PASSAGE TO READ:
Dancing with the Stars: like Strictly with extra pain

Dancing With the Stars
Cloris Leachman and her partner Corky Ballas on Dancing With the Stars. Photograph: Kelsey McNeal/AP

While we get het up over our yearly dose of Strictly Come Dancing, our cousins across the Atlantic quietly get on with shoehorning multiple series of Dancing with the Stars into their calendar year. 2008's second serving is about to reach its conclusion, and it's been a relatively interesting run.

The current US season might not have reached the hysterical fever pitch of our own Sergeant saga, but what could? While the British viewing masses were preoccupied with a clumping 64-year-old who knew very well what he'd let himself in for, the US audience kept voting for an 82-year-old who seemed thoroughly bewildered about the entire concept of a ballroom dancing competition.

Oscar-winning octogenarian Cloris Leachman was paired with the show's 47-year-old dance tutor Corky Ballas, whose incredible reserves of patience were sorely tested as Leachman behaved like a screeching toddler in need of a dose of Ritalin. Her understandably restricted movement combined with a lack of attention during practice meant that every dance was a textbook demonstration in how to drag a pensioner across a room. Occasionally there was the added bonus of overtly sexual gyrations as a distraction technique (the jive was a particular highlight, with both groping and dry-humping included). You wouldn't get that on Brucie's watch.

Cloris and Corky stuck it out until being eliminated by the public vote in week seven, because sympathy votes only get you through for so long. In the final, space tourist and singer Lance Bass will be dancing off against model Brooke Burke and NFL star Warren Sapp. Hannah Montana star Cody Linley was controversially slung out in the semi-final having only just been reunited with his pro partner Julianne Hough, who had been rushed to hospital after the week five results show, diagnosed with endometriosis and, subsequently, had her appendix removed. Not to be outdone, pro dancer Lacey Schwimmer announced that she too has endometriosis, but wouldn't be taking any time off because it didn't need surgery, leaving everyone wondering why she felt the need to inform the world of this if it wasn't going to affect the show.

This wasn't the only medical drama. Beach volleyball Olympian Misty May-Treanor ruptured her achilles tendon in rehearsals and had to withdraw from the competition. Comedian Jeffrey Ross stepped out in a fetching pirate-style eye-patch in week one after his partner Edyta Sliwinska poked him in the eye and scratched his cornea. Daytime TV actor Susan Lucci cracked two bones in her foot while rehearsing the hustle, but danced on anyway.

DATASET EXCERPTS:
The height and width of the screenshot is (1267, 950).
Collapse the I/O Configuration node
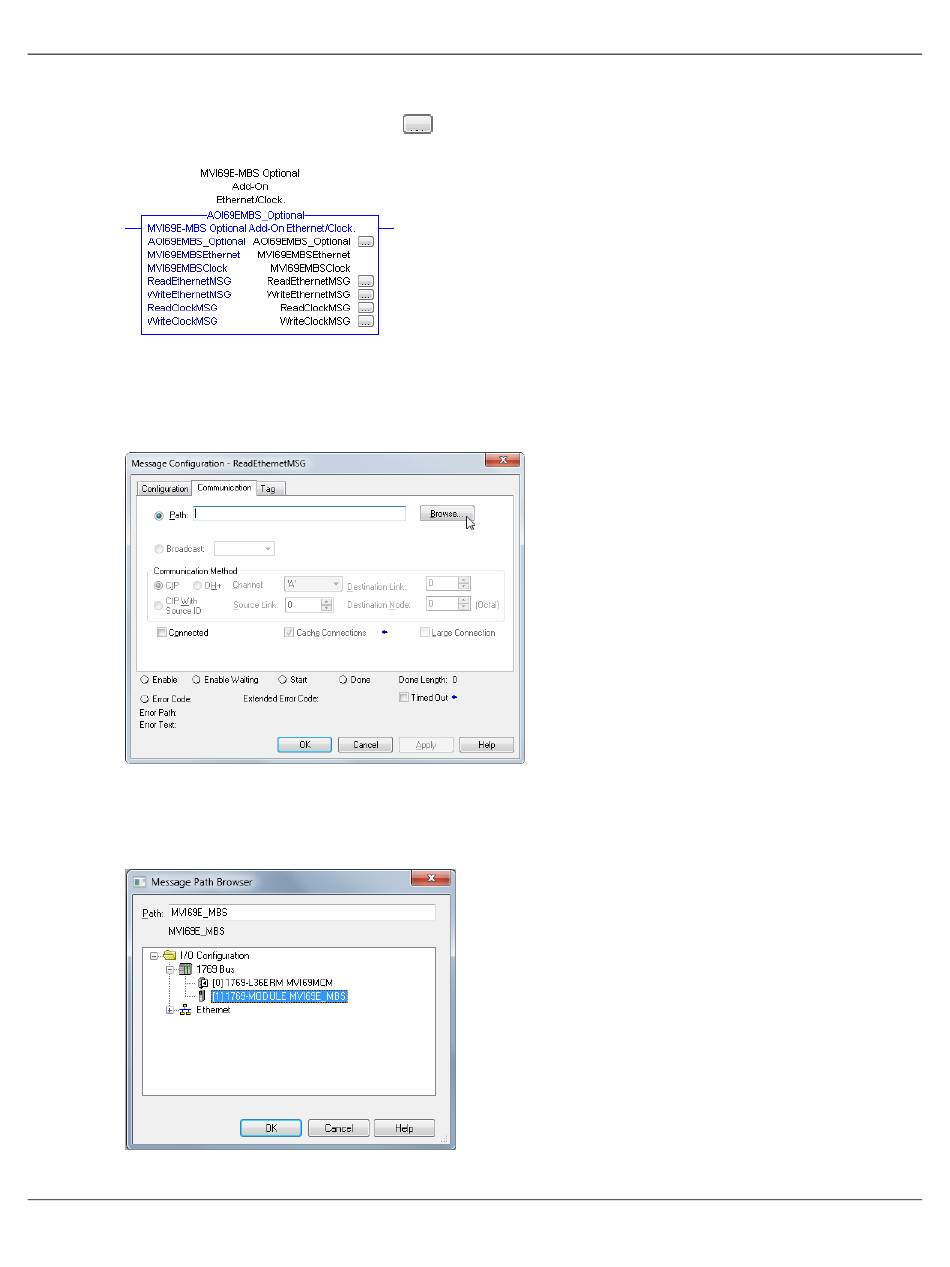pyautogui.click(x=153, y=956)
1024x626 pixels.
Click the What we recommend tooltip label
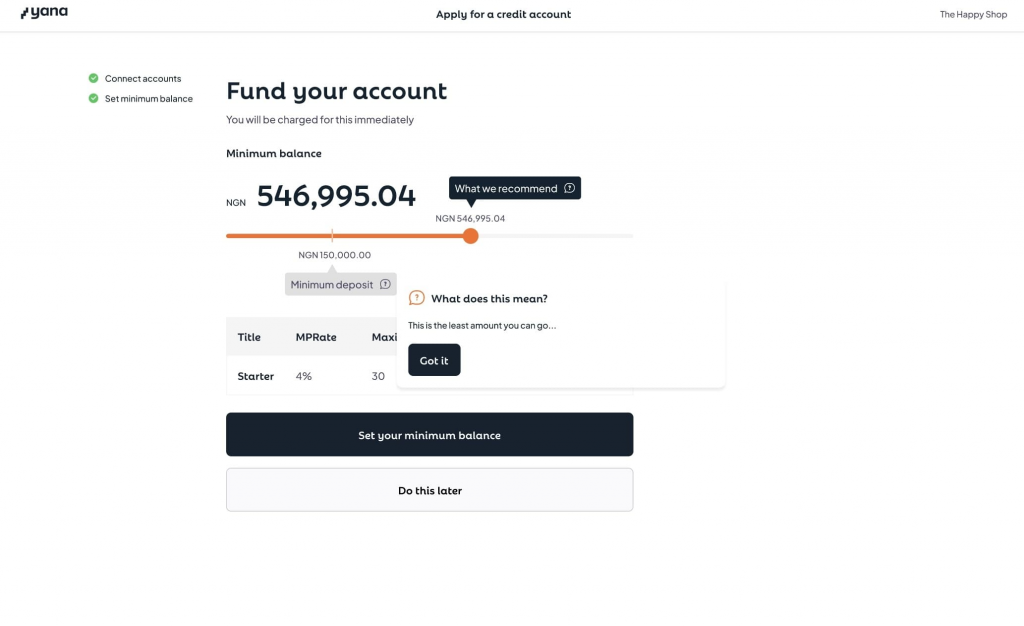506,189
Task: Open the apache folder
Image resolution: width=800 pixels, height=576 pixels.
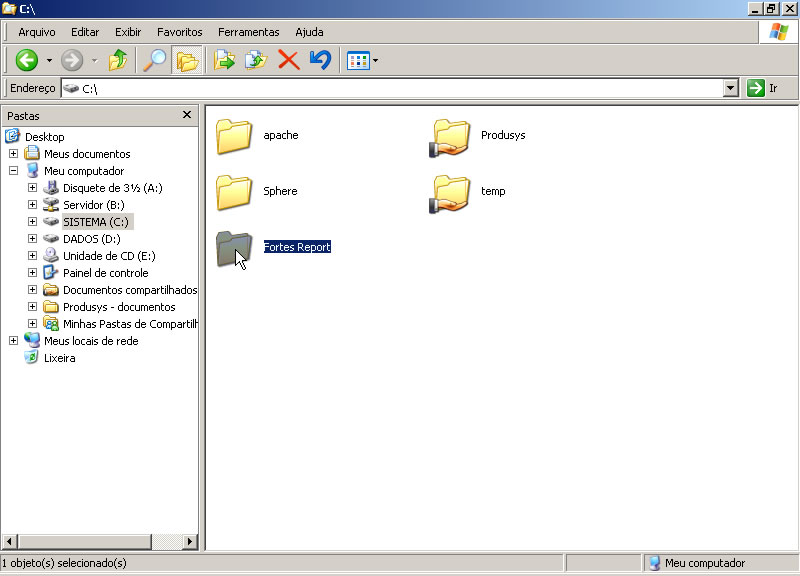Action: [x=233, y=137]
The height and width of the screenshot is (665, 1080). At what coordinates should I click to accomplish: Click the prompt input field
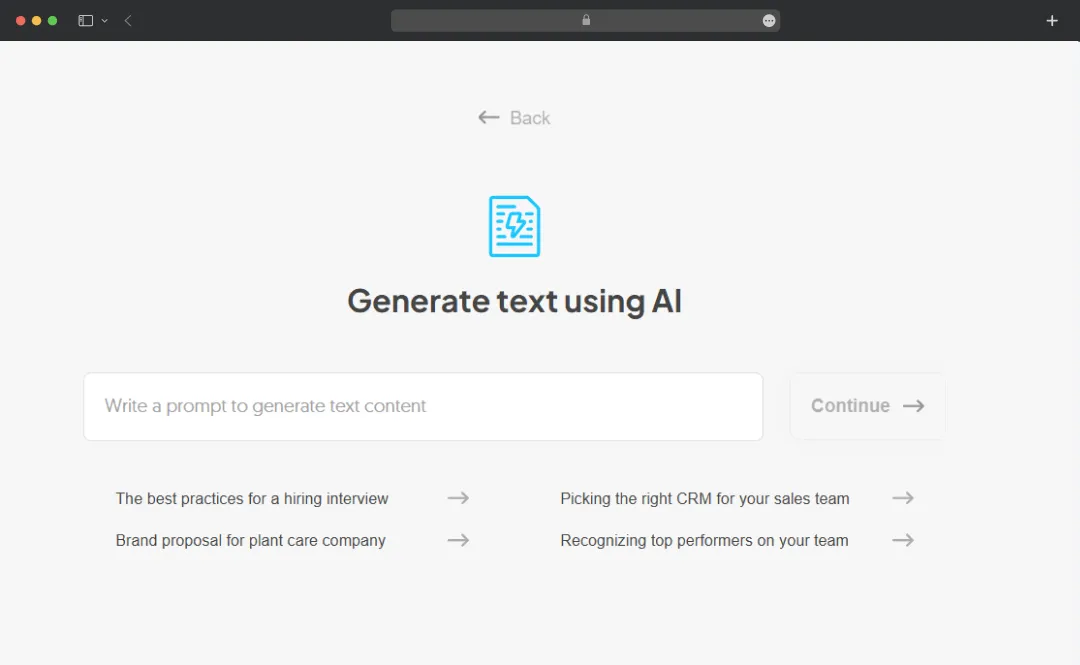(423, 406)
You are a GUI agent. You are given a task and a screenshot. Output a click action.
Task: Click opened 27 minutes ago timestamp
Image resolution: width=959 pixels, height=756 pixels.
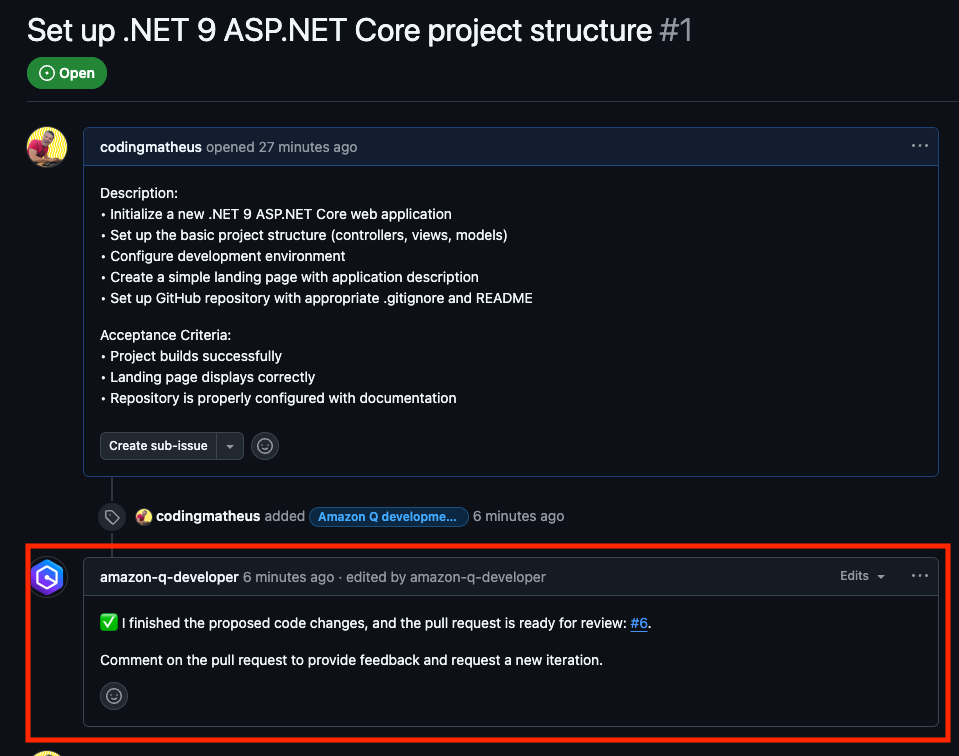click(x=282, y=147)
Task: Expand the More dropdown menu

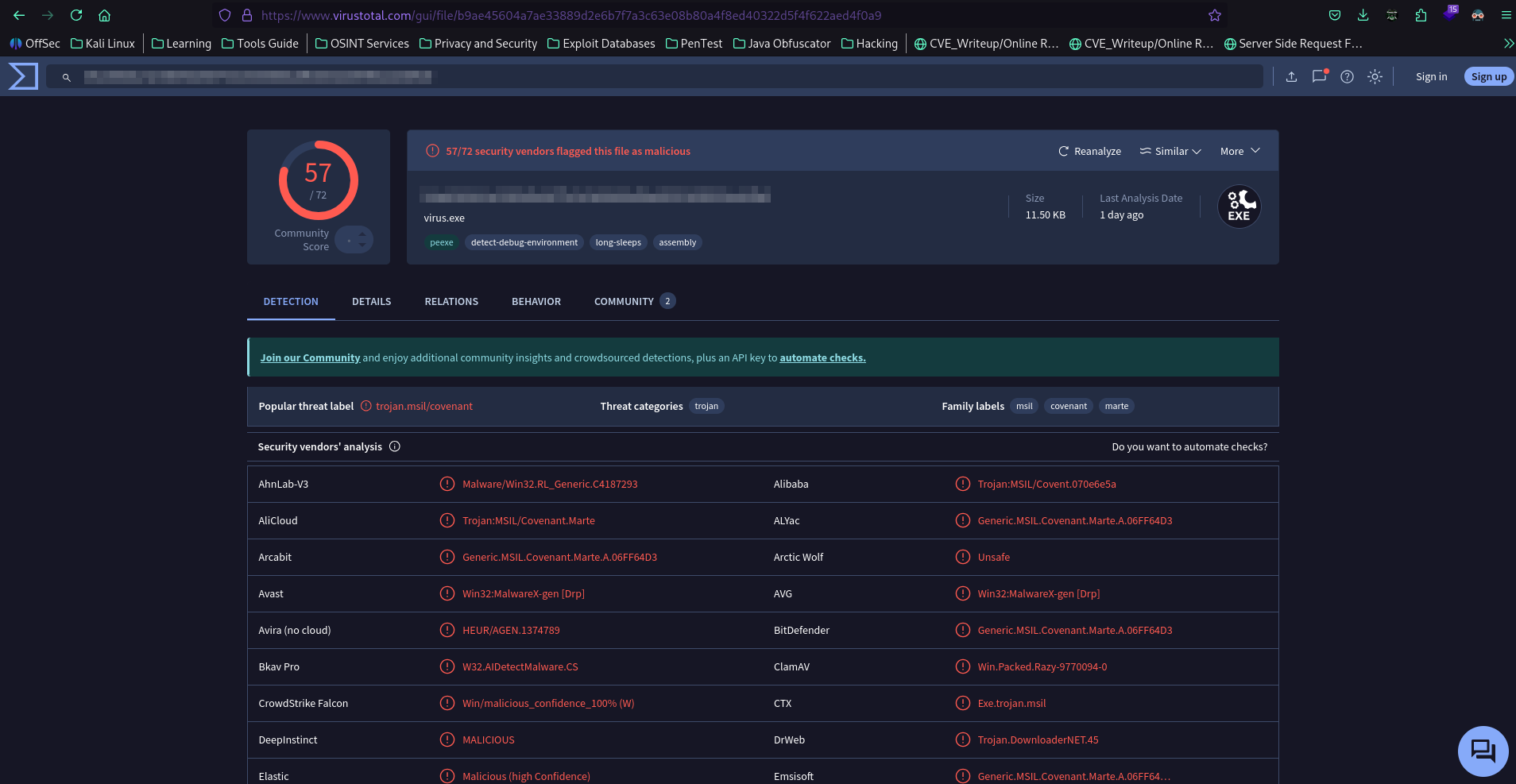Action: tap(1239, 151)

WORK ORDER A:
In the Dancing with the Stars article, why did every dance by Cloris Leachman turn into "a textbook demonstration in how to drag a pensioner across a room"?
WORK ORDER B:
According to the Dancing with the Stars article, what injury forced Misty May-Treanor to withdraw from the competition?

TASK RESPONSE A:
Her limited movement, which the text calls understandable, combined with her lack of attention during practice, made every dance look that way.

TASK RESPONSE B:
She ruptured her Achilles tendon in rehearsals.